# Peaksignalnoiseratiowithblockedeffect

> Compute the PeakSignalNoiseRatioWithBlockedEffect metric — provided by torchmetrics. Use when the user has predictions and ground-truth and needs to compute PeakSignalNoiseRatioWithBlockedEffect, or asks how to score with PeakSignalNoiseRatioWithBlockedEffect.

- Skill: `qhjqhj00/peaksignalnoiseratiowithblockedeffect` (Agent Skill)
- Install (CLI): `npx skillmds add qhjqhj00/peaksignalnoiseratiowithblockedeffect`
- Raw SKILL.md: https://api.skillmd.com/api/skills/qhjqhj00/peaksignalnoiseratiowithblockedeffect/raw
- Safety review: pending
- Works with: Claude Code, Claude.ai, OpenAI Codex
- Category: Coding & Dev Tools
- Author: qhjqhj00 (https://skillmd.com/u/qhjqhj00)
- Updated: 2026-09-08
- Page: https://skillmd.com/skills/qhjqhj00/peaksignalnoiseratiowithblockedeffect

---


# peaksignalnoiseratiowithblockedeffect

> Metric `PeakSignalNoiseRatioWithBlockedEffect` from `torchmetrics` (torchmetrics.image.PeakSignalNoiseRatioWithBlockedEffect)

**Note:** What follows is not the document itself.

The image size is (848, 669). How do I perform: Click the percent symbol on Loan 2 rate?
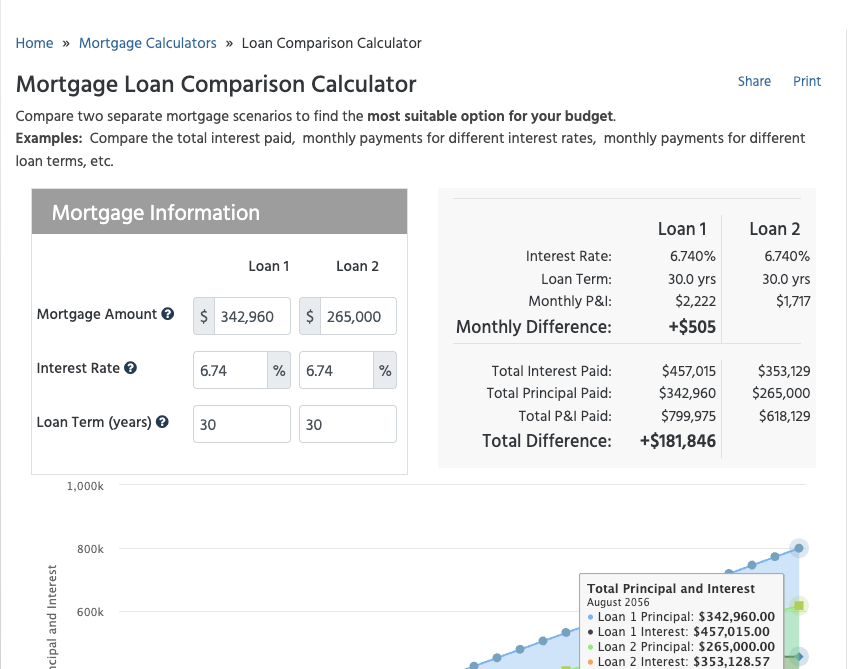385,370
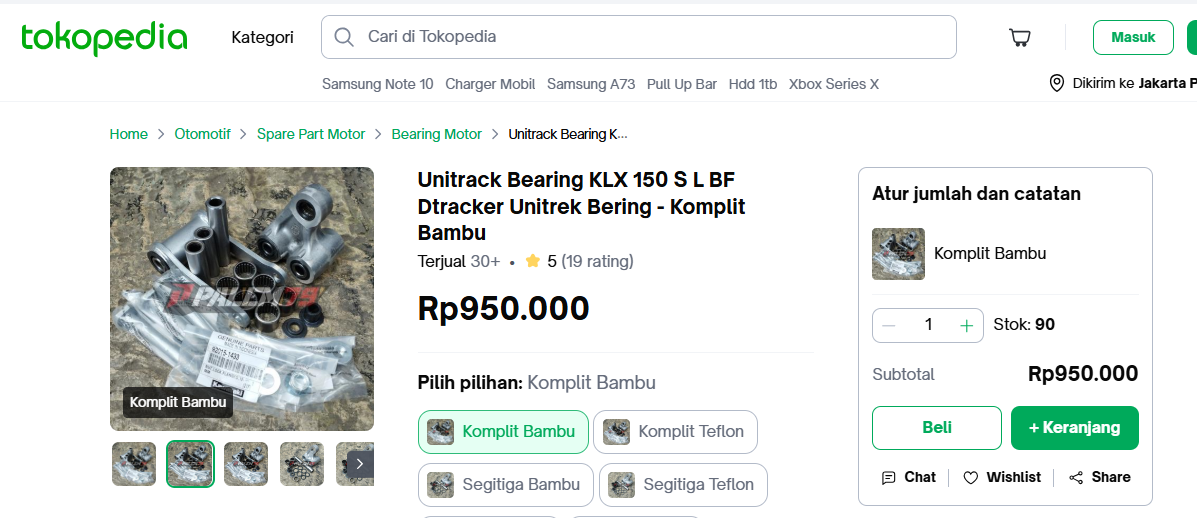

## When to invoke this skill

The user has predictions + ground truth and asks to evaluate with PeakSignalNoiseRatioWithBlockedEffect, or
mentions `torchmetrics.image.PeakSignalNoiseRatioWithBlockedEffect` directly, or wants the standard torchmetrics implementation.

## Reference signature

```python
from torchmetrics.image import PeakSignalNoiseRatioWithBlockedEffect

# PeakSignalNoiseRatioWithBlockedEffect(data_range: Union[float, tuple[float, float]], block_size: int = 8, **kwargs: Any) -> None
```

## Library docstring

```
Computes `Peak Signal to Noise Ratio With Blocked Effect`_ (PSNRB).

.. math::
    \text{PSNRB}(I, J) = 10 * \log_{10} \left(\frac{\max(I)^2}{\text{MSE}(I, J)-\text{B}(I, J)}\right)

Where :math:`\text{MSE}` denotes the `mean-squared-error`_ function. This metric is a modified version of PSNR that
better supports evaluation of images with blocked artifacts, that oftens occur in compressed images.

.. attention::
    Metric only supports grayscale images. If you have RGB images, please convert them to grayscale first.

As input to ``forward`` and ``update`` the metric accepts the following input

- ``preds`` (:class:`~torch.Tensor`): Predictions from model of shape ``(N,1,H,W)``
- ``target`` (:class:`~torch.Tensor`): Ground truth values of shape ``(N,1,H,W)``

As output of `forward` and `compute` the metric returns the following output

- ``psnrb`` (:class:`~torch.Tensor`): float scalar tensor with aggregated PSNRB value

Args:
    data_range: the range of the data. If a tuple is provided then the range is calculated as the difference and
        input is clamped between the values.
    block_size: integer indication the block size
    kwargs: Additional keyword arguments, see :ref:`Metric kwargs` for more info.

Example:
    >>> from torch import rand
    >>> metric = PeakSignalNoiseRatioWithBlockedEffect(data_range=1.0)
    >>> preds = rand(2, 1, 10, 10)
    >>> target = rand(2, 1, 10, 10)
    >>> metric(preds, target)
    tensor(7.2893)
```

## Quick recipe

```python
import torchmetrics.image as _m
score = _m.PeakSignalNoiseRatioWithBlockedEffect(y_true, y_pred)
```

## Don'ts

- Don't reimplement when the library version handles edge cases (NaN, ties, empty inputs) better than a hand-rolled formula.
- Always check the library version's argument order — sklearn is `(y_true, y_pred)` while torchmetrics is `(preds, target)`.